What needs to be done: Convert the entries into a numbered list, beginning at the line that contains "Viewport: 1434px width, 622px height." and continuing through the last line of the entries. Leave out blank lines and pictures.

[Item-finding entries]
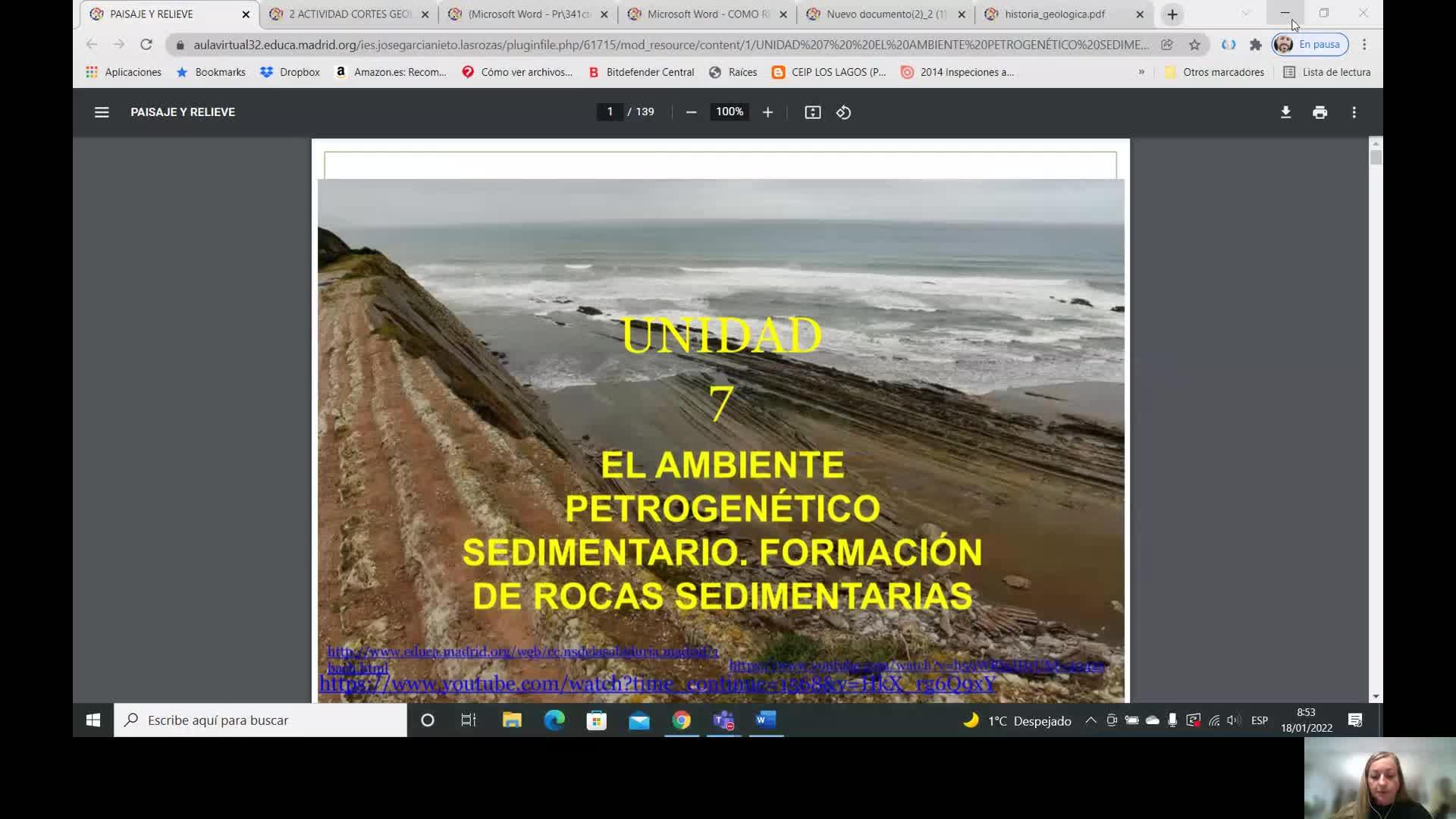Image resolution: width=1456 pixels, height=819 pixels.
Task: Switch to the historia_geologica.pdf tab
Action: [x=1054, y=14]
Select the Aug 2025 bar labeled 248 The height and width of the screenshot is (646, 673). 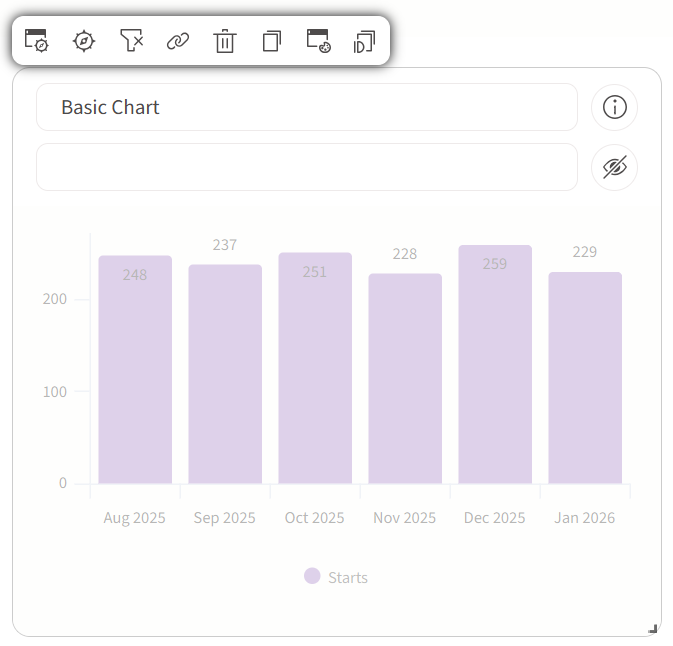click(135, 370)
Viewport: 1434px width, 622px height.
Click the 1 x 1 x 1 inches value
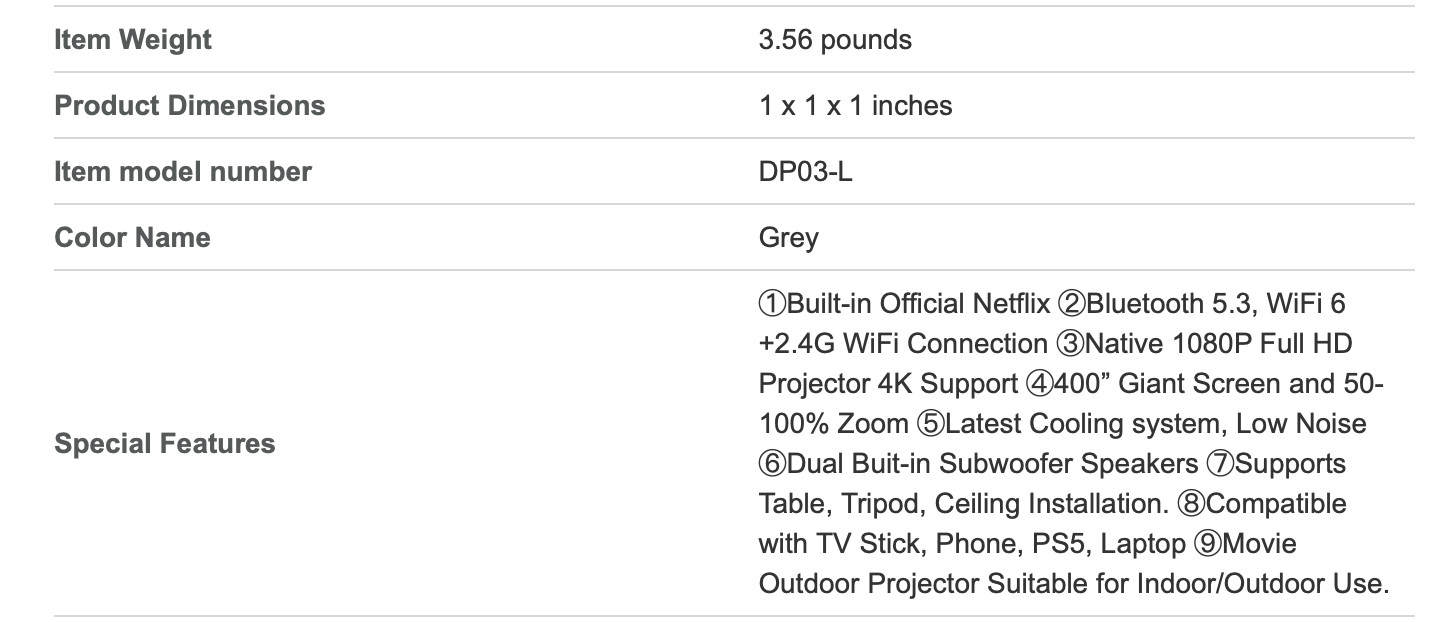855,105
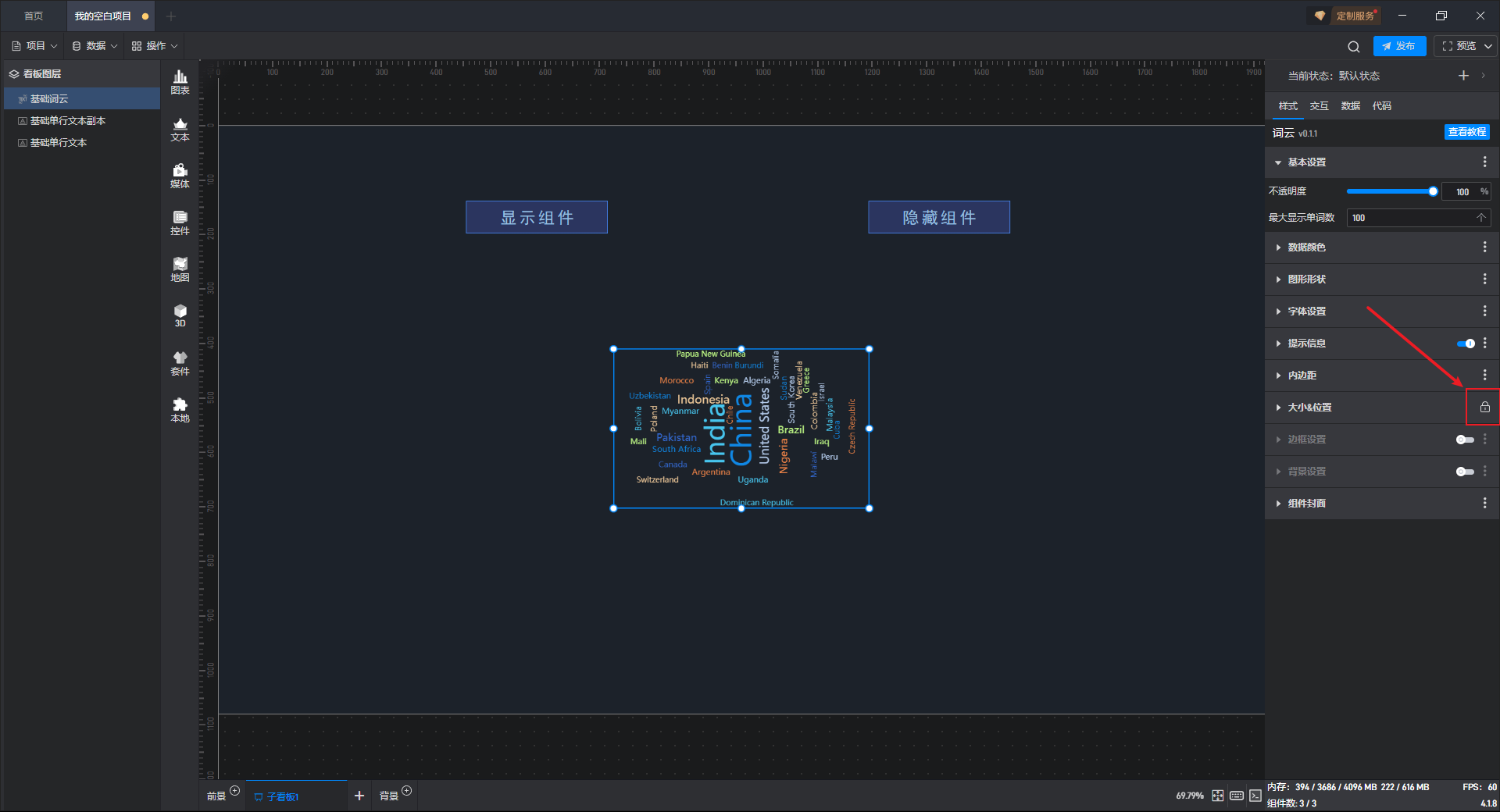Open the 地图 map components panel

point(180,269)
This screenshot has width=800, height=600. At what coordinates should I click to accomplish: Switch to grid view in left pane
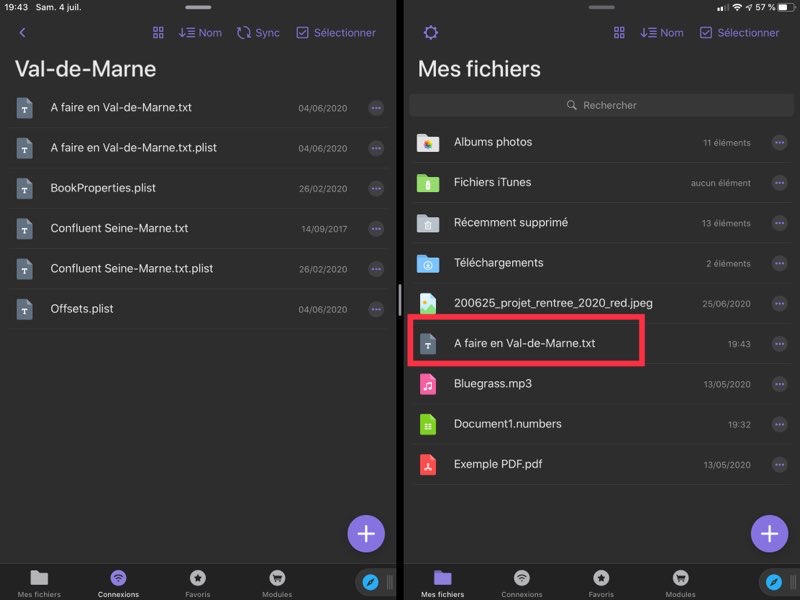click(x=158, y=33)
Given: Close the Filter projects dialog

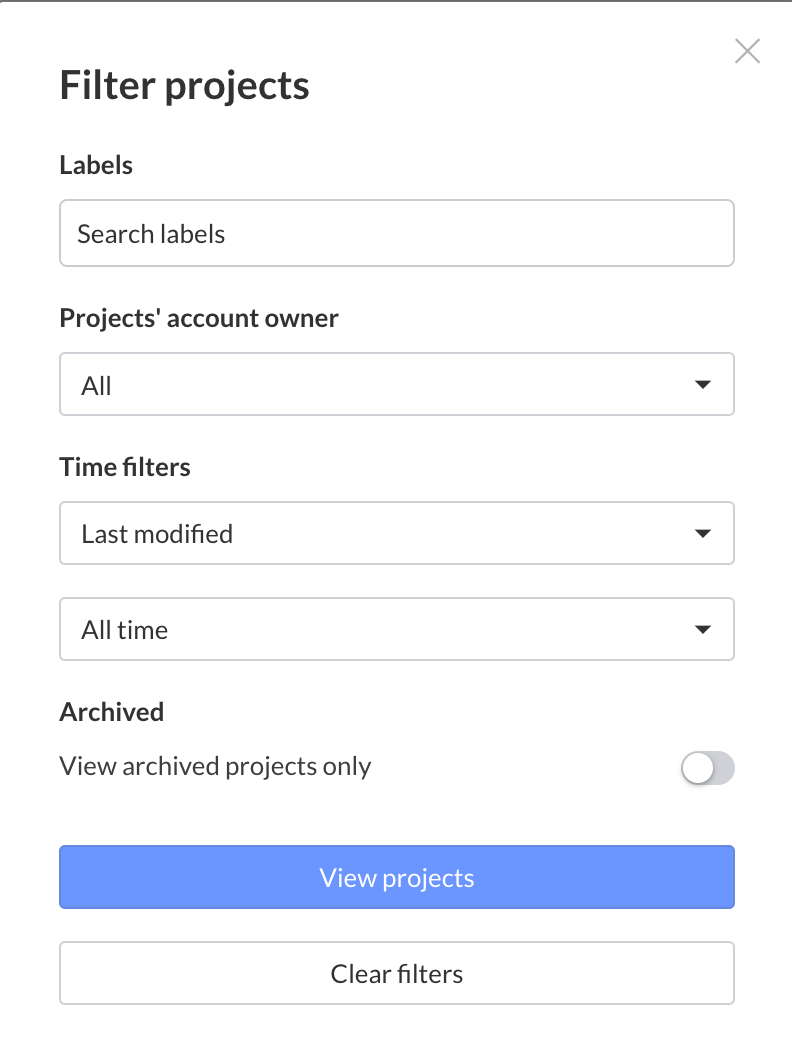Looking at the screenshot, I should coord(747,51).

Final answer:
1. Viewport: 1434px width, 622px height.
2. Click the 1 x 1 x 1 inches value
3. 855,105
4. Open the 地图 map components panel
5. point(180,269)
6. This screenshot has width=800, height=600. At what coordinates should I click to accomplish: Switch to grid view in left pane
7. click(x=158, y=33)
8. Given: Close the Filter projects dialog
9. Looking at the screenshot, I should coord(747,51).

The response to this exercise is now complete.